In V2, I included lines that had non-ASCII characters. This opens up the entire non-American English speaking world of passwords! I also decided not to remove blankspace characters - on the whole. These characters were rare enough to leave in without causing a flood of duplicates.
In some files, a blankspace character was at the end of every line. In these cases, I would remove the final blankspace character from all lines. However, some files did not have consistency when it came to beginning or ending with blankspace characters. In this instance, I would leave them in place, since I had reason to believe the blankspaces were part of the data.

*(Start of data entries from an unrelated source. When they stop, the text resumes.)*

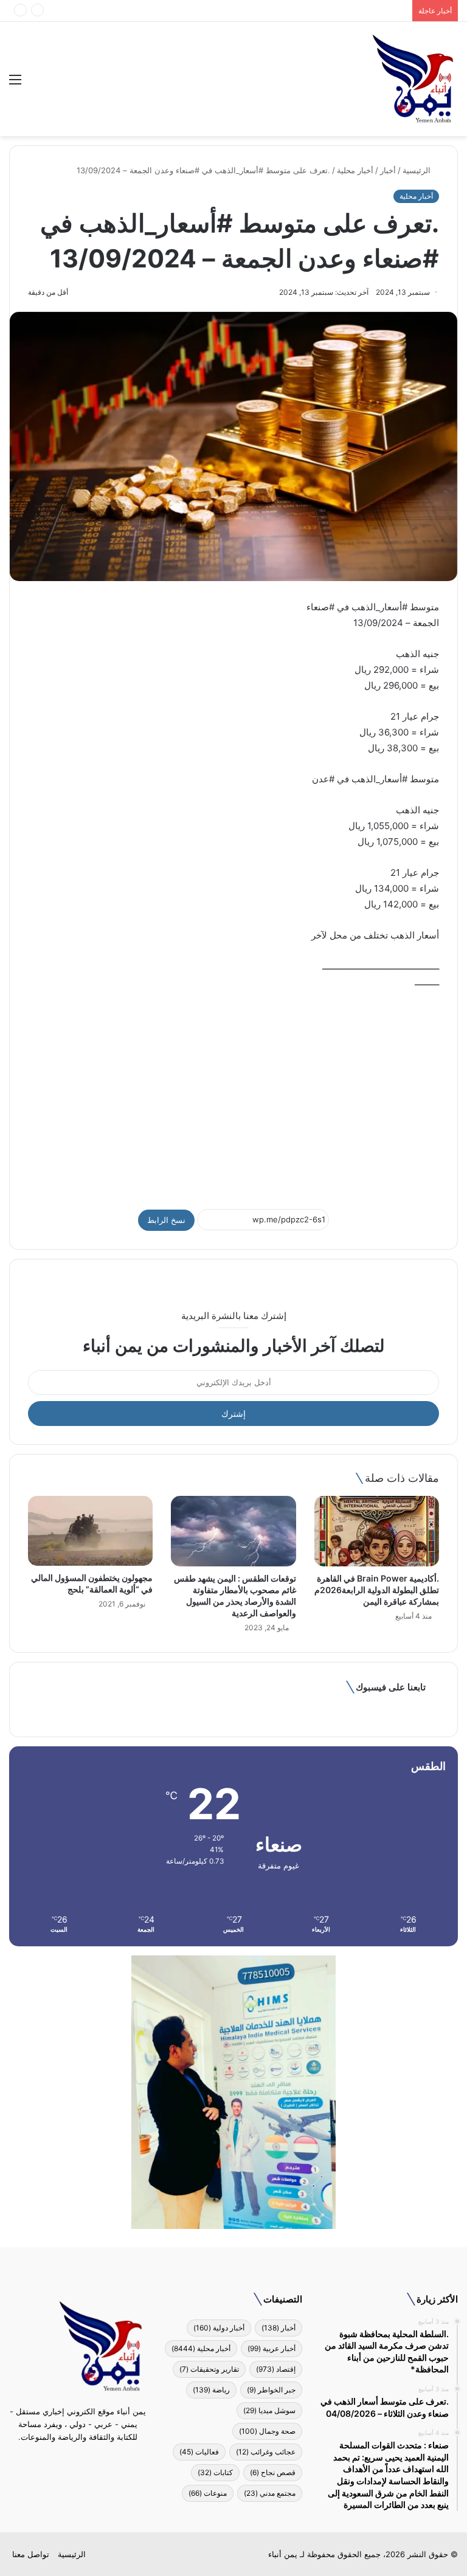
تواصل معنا (30, 2554)
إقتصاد (276, 2369)
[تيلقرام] (70, 2460)
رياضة (211, 2389)
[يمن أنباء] (413, 79)
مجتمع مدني (270, 2493)
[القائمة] (15, 83)
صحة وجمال (267, 2431)
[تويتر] (85, 2460)
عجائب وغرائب (266, 2451)
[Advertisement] (233, 1093)
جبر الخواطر (271, 2389)
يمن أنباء (282, 2554)
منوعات (208, 2493)
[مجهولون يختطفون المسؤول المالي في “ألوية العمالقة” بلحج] (90, 1531)
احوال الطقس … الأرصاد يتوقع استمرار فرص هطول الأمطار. (304, 10)
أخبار (388, 170)
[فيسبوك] (99, 2460)
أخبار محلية (355, 170)
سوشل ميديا (269, 2410)
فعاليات (199, 2451)
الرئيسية (418, 170)
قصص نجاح (273, 2472)
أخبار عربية (271, 2348)
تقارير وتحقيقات (209, 2369)
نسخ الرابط (166, 1220)
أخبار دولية (218, 2327)
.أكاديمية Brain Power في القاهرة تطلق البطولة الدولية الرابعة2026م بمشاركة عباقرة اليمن (376, 1590)
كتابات (215, 2472)
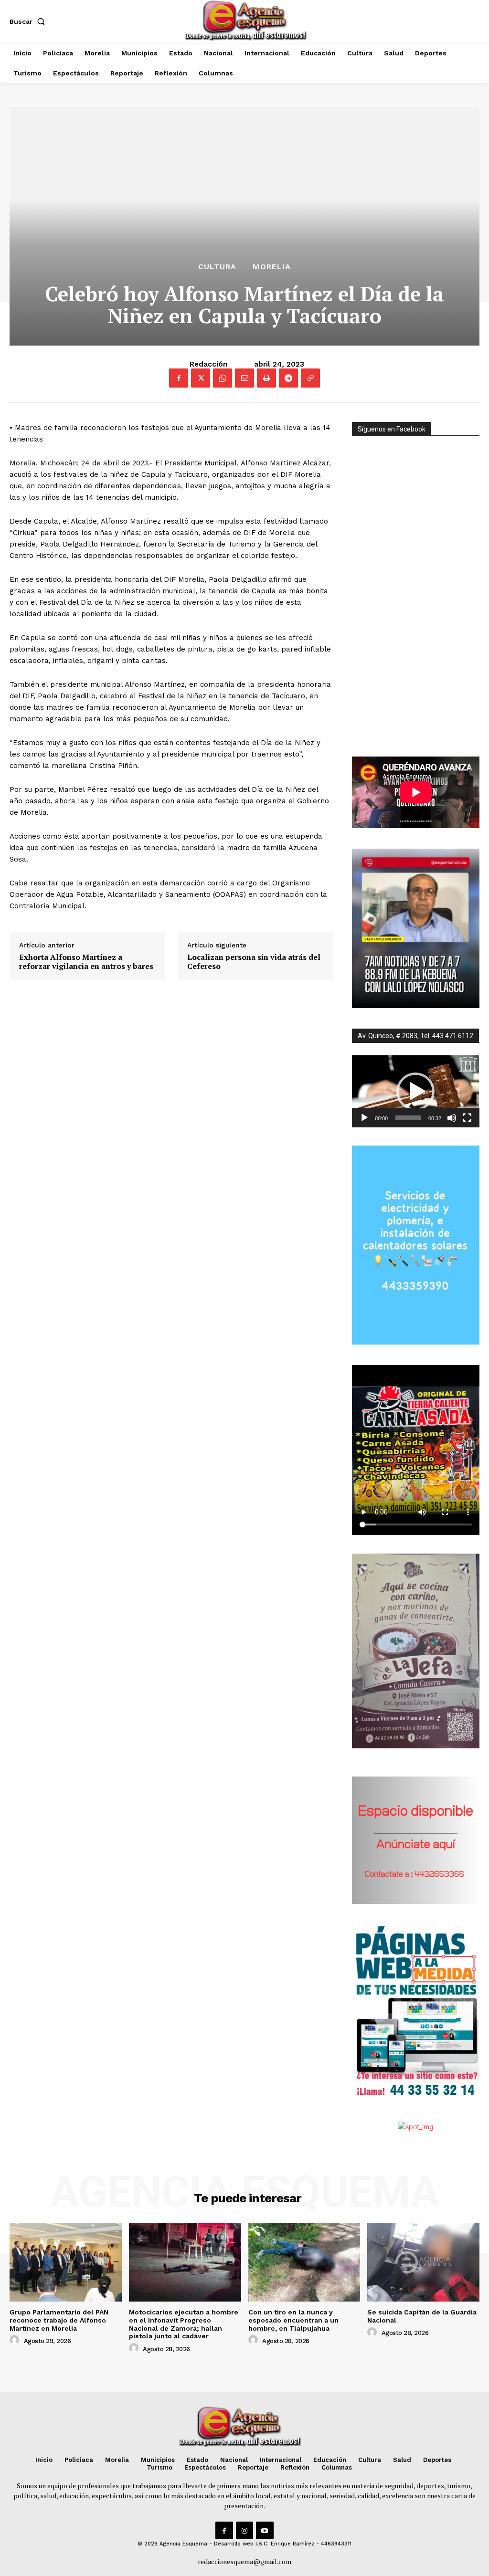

Analysis and Hashcat Rules
While I haven't visualized them yet, I included mask analysis for the files in this release. These have been ranked in order of popularity.
I have also included HashCat rulesets, also in order of popularity.
Closed Issues
- Provide Password Occurrences - this was for the purpose of mask/rule generation. I have simply provided the rules and masks.
- Wordlists Don't Contain Non-ASCII Characters - they do now!
- Rev 2 isn't released yet - If you're reading this, it is!
- Duplicate Entries Found on WPA Lists - Avoided from the beginning, barring the potentials related to blankspace characters address above
Outstanding/New Issues
- List not filtered properly (maybe.) - had to make a judgement call here to err on the side of inclusivity.
- Some duplicates may appear due to newlines - another judgement call
- In Compressed versions, Top1575-probable-v2.txt is named Top1575-probable2.tx - just a file's name. No big deal.